David pushes him onto the bed, going for the champagne, fighting a smirk. Patrick chuckles, loosening his collar, and David eyes him.

“If you say _seniors_ one more time,” he murmurs, putting a glass into Patrick’s hand, “I’ll murder you.”

Patrick kisses him. “Okay.”

David smiles on his mouth, reluctant but helpless. “Happy anniversary.”

“Huh.” A grin, a deeper kiss. “Happy anniversary, David.”

David tries not to melt at his own name, but he does. Buckles a bit, almost flails. He’s still so in love that he’s dizzy. He swallows. Today’s for Patrick. This stupid scavenger hunt is designed to make _Patrick_ messy, not him. He gets out one incoherent syllable before Patrick pulls him onto the bed.
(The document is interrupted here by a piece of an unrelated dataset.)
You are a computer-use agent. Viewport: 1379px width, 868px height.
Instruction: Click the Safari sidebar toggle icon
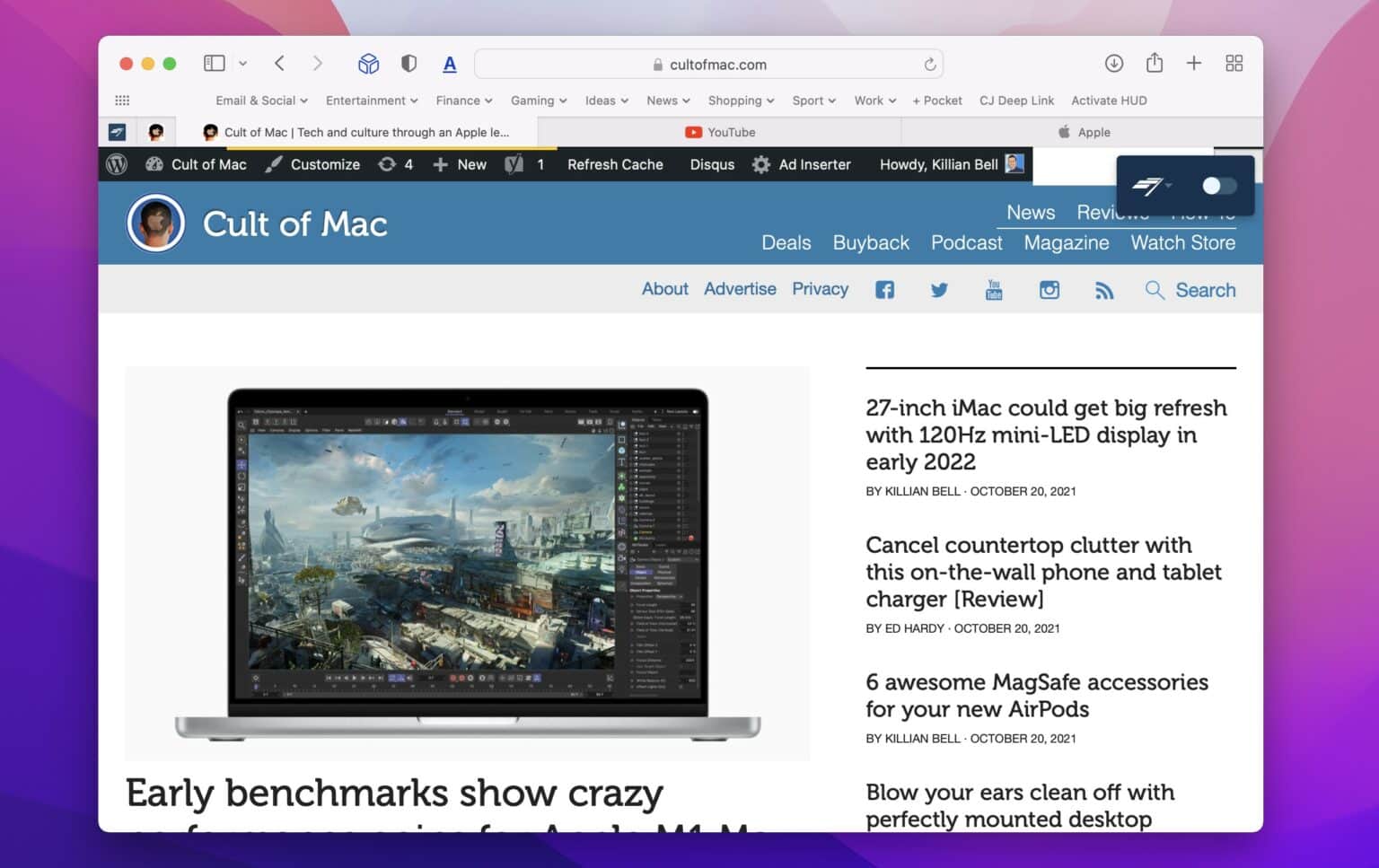click(x=214, y=63)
“I didn’t think about doing this here _this_ much,” Patrick murmurs, “not to do it now…”

David nods and rucks his sweater up. “No, of course not…”

Patrick chuckles, teeth catching David’s bottom lip. David surges to kiss him. He tastes like chocolate and champagne, but mostly he tastes like Patrick. His husband. That indefinable taste that’s only his.
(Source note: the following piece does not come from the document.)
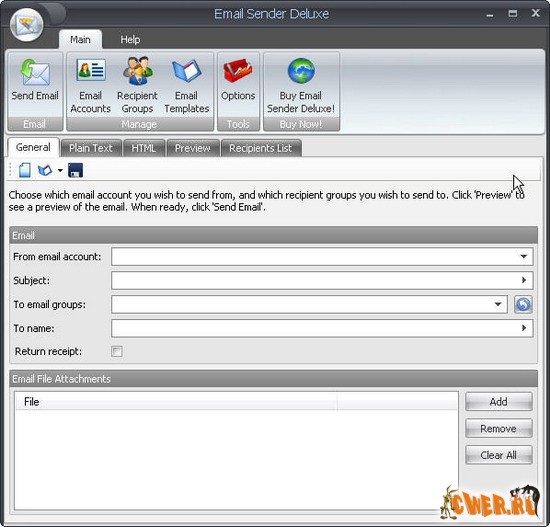Switch to the Plain Text tab
This screenshot has width=550, height=527.
pyautogui.click(x=90, y=148)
“I love you,” David mumbles.

Patrick smiles. “I love you, David…”

The champagne goes forgotten for the next hour. Or two. Maybe three. By the time they’re catching their breath, the sun is low in the sky. David grins, uncharacteristically open, and Patrick hooks his finger under the silver chain around David’s neck to keep him close. Their lips are sore, bright and brighter pink with every kiss.

“Mm so...I had plans for you…” David says.

Patrick breathes in, sleepy. “Did you?”

“Um, yes,” says David, affronted. “There are like...ten more clues.”

“Oh no,” says Patrick, faking concern.

David rolls his eyes, thumbing his clavicle, and kisses him softly. “Did you tire yourself out?”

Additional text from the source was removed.